PROVIDED ENTRIES
________________________

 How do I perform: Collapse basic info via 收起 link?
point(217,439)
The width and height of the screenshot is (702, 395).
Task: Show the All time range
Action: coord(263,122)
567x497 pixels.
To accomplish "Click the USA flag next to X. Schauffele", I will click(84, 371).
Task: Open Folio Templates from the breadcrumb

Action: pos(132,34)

________________________

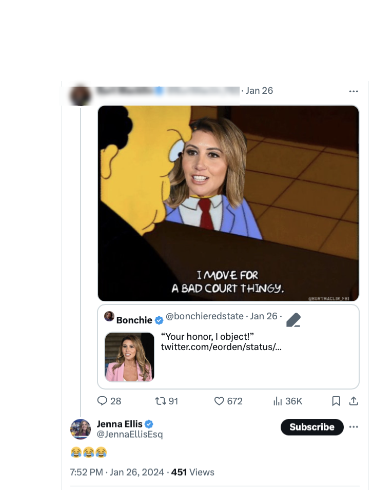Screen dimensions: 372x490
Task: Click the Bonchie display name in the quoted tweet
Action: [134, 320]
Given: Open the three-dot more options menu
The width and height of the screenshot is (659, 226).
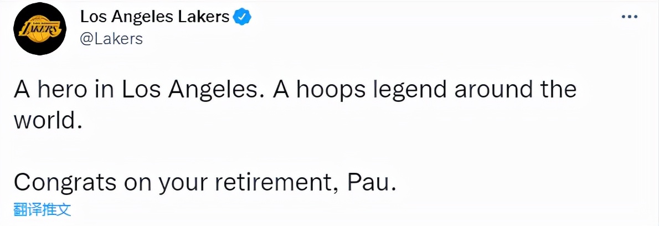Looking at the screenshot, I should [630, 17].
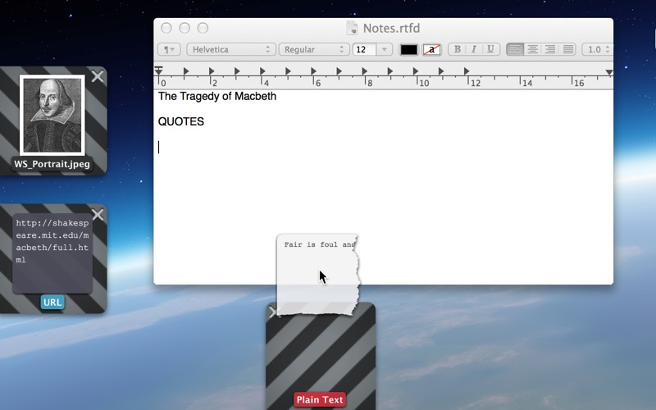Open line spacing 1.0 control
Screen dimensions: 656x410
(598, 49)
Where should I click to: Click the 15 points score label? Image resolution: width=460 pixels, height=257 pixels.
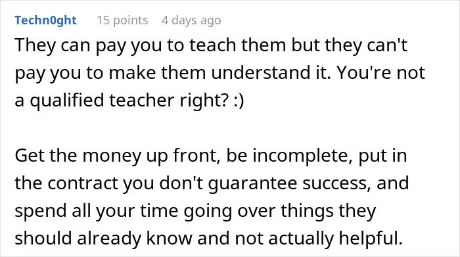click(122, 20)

________________________

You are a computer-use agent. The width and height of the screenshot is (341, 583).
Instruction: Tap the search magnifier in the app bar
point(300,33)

________________________

ACTIVITY
From the line that has "How do I perform: Collapse" through the line that has "567x497 pixels.", copy every line exactly as it appears above, and leave out all others.

WORKED SOLUTION
 How do I perform: Collapse basic info via 收起 link?
point(217,439)
The width and height of the screenshot is (702, 395).
Task: Show the All time range
Action: coord(263,122)
567x497 pixels.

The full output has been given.